In an effort to cast my home state in a positive light for once, I have compiled a list of extremely prominent people from Indiana that everyone (even Californians who have never visited Indiana) will recognize.



MUSIC


Michael Freaking Jackson – no descriptor needed.

The Jackson 5 - Classic. Classicly Classic.

Janet Jackson - Epic.

John Mellencamp - You know you sing his stuff. Let’s just be honest with one another.

Kenneth “Babyface” Edmonds - Remember those songs you liked in the 80’s, 90’s and 2000’s? He wrote them. All of them.

Axl Rose - “Sweet Child Of Mine.” “November Rain.” HAVE SOME.

David Lee Roth - He started that whole “tight jeans” thing. Also a musician.



HOOP


Larry bird - The man.

John Wooden - The other man.

Oscar Robertson - Like Wilt Chamberlain, only with (I am guessing here) about 9,800 less sexual conquests.

Greg Oden - #1 overall pick in 2007 NBA draft.

Eric Gordon - The L.A. Clippers’ first-round draft pick last year.

Bonzi Wells - Moron, but he can ball.

Shawn Kemp - Bigger moron, but he could really take it to the hole. He also played basketball.

Zach Randolph - I held him to 13 points in 7th grade (I was 5’ 9,” he was already 6’ 5”).


THE PASTTIME


Don Mattingly - One of the most popular New York Yankees of all-time, and kind enough to pause for a picture with me at Disneyworld.



ENTERTAINERS


David Letterman – This is my dude right here.

Jane Pauley. Yup.

Steve McQueen. For serious.

Sydney Pollack. Seriously.

James Dean. Seriously, what?

Jenna Fischer. Best known for her work on an American television situation comedy called “The Office.”

Greg Kinnear. He is just so dang solid. Always playing the “unassuming guy” role and stealing the show while doing so. I love him because he is from Logansport, IN and because he does amazing work. I hate him because he kissed my girlfriend Tina Fey in “Baby Mama.” I love you Greg, but suck me.



?????????????


Jeff Gordon and Tony Stewart – I have no idea myself, but I am told these two are prominent Nascar drivers. I have no idea myself, but I am told “Nascar” has to do with “auto racing.” I have no idea myself, but I am told that “auto racing” involves “driving cars in a circle over and over again until the participants become too disinterested to continue and a winner is somehow declared.” Again, I have no idea.

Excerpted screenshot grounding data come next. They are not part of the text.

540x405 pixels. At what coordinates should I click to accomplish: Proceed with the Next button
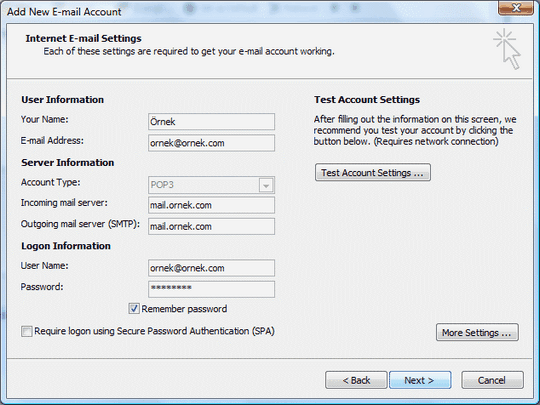(420, 380)
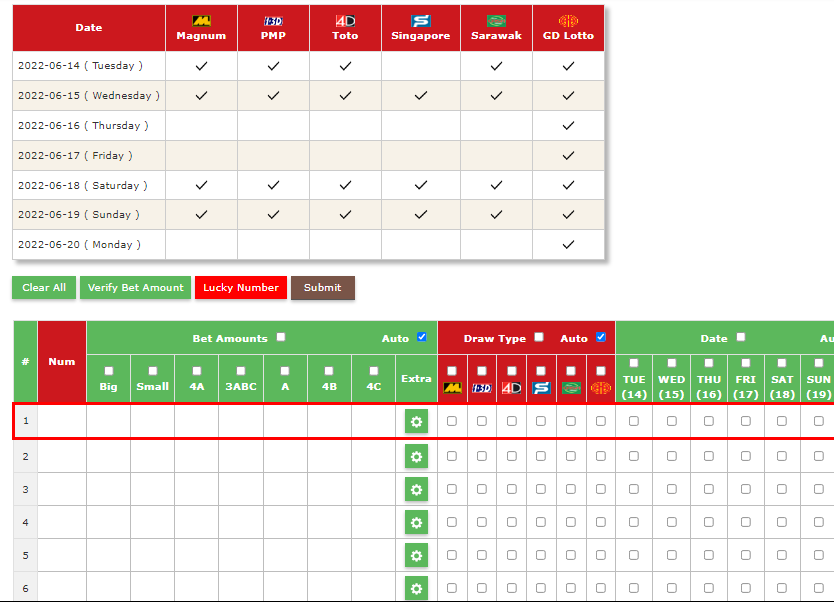Image resolution: width=834 pixels, height=602 pixels.
Task: Submit the bet form
Action: (322, 288)
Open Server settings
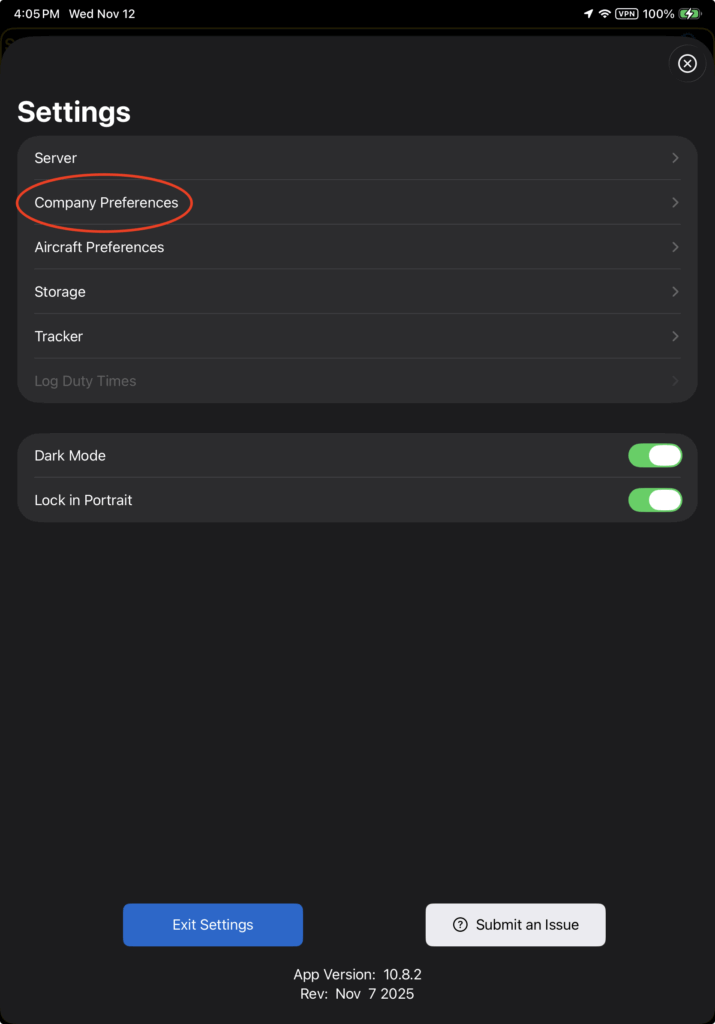Viewport: 715px width, 1024px height. 56,158
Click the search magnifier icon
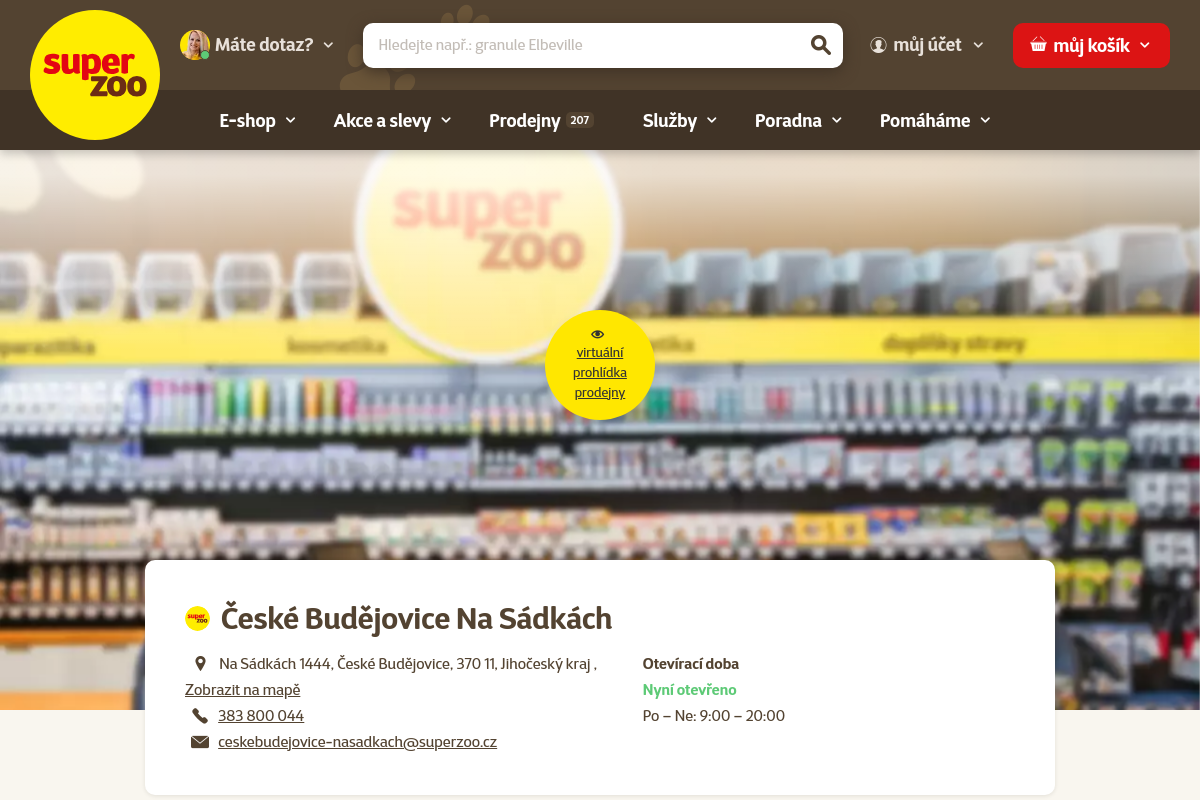 pos(820,45)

Chuck Taylor – If this name doesn’t get plenty of Cali Love, then I cannot think of one that would. Everyone in The Fornia skates Chuck Teezies. Seriously, big up to Charlie Taylor. Recognize game in your face, bitches.

The Todd – The famous blogster, comedian, screenwriter, producer, DJ, rapper, songwriter, photographer, entrepreneur, fashion icon, trend setter, cheerleader prom dater and supermodel heartbreaker.

As the literate ones can see, a lot of talent has been grown and honed in Indiana. Respect due. Check yourselves before you wreck yourselves.


In conclusion…


MICHAEL FREAKING JACKSON.



See you at "The Crossroads."

Larry Bird bitches,


You’re welcome.

-Todd

3 comments:

Jackson and Jenna said...

HAAAAAAAAAAA :)
I really think you should be published somewhere. This is classic.
And I agree that it is ok for us to rip on Indiana but no for others to do so. :)

P.S. So did you see Hillary Duff or not? I cannot figure it out!

LindyNicole said...

Family-
This blog entry made me REALLY proud to be a Hoosier. Thanks for reminding me of all the greatness that came from Indiana. And I love the title. ;)

TCruz said...

I think that everyone should be able to make fun of Gary Indiana as well without having visted it, because we all know its the armpit of the US.